** Task objective **
Select the lines of the records containing the word "agent" and list them.

** Given records **

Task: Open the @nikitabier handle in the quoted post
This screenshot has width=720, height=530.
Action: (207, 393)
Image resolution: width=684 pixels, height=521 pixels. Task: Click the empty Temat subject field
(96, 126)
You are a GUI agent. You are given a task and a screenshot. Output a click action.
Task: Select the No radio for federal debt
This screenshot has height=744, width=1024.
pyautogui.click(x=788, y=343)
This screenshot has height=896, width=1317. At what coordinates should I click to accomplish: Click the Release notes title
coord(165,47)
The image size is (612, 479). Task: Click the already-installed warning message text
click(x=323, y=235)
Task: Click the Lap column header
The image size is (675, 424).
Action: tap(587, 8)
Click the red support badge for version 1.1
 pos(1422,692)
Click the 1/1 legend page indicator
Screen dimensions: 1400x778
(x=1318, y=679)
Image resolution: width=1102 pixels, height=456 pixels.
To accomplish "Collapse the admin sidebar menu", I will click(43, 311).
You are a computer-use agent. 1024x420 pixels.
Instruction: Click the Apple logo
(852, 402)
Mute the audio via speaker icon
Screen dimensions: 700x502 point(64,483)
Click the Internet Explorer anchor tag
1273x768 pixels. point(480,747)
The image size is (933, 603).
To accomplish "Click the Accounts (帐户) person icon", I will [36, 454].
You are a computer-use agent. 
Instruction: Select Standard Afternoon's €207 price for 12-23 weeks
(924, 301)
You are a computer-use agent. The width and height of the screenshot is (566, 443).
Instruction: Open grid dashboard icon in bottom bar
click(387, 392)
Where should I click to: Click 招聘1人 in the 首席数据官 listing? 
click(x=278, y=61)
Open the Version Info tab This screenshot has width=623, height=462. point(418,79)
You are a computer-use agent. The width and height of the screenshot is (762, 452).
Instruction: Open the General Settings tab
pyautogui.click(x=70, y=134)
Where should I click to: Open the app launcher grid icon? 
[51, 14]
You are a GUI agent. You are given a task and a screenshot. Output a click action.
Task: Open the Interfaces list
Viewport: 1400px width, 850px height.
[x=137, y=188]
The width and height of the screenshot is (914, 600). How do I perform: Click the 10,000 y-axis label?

** Exercise response **
You are a GUI agent. You are given a task and a screenshot. Output a click action.
You are a computer-use agent. 1024x420 pixels.
You are a computer-use agent. 
You are a computer-use agent. The width and height of the screenshot is (566, 443).
You are a computer-use agent. The width and height of the screenshot is (762, 452).
You are a GUI agent. You are given a task and a screenshot. Output a click action.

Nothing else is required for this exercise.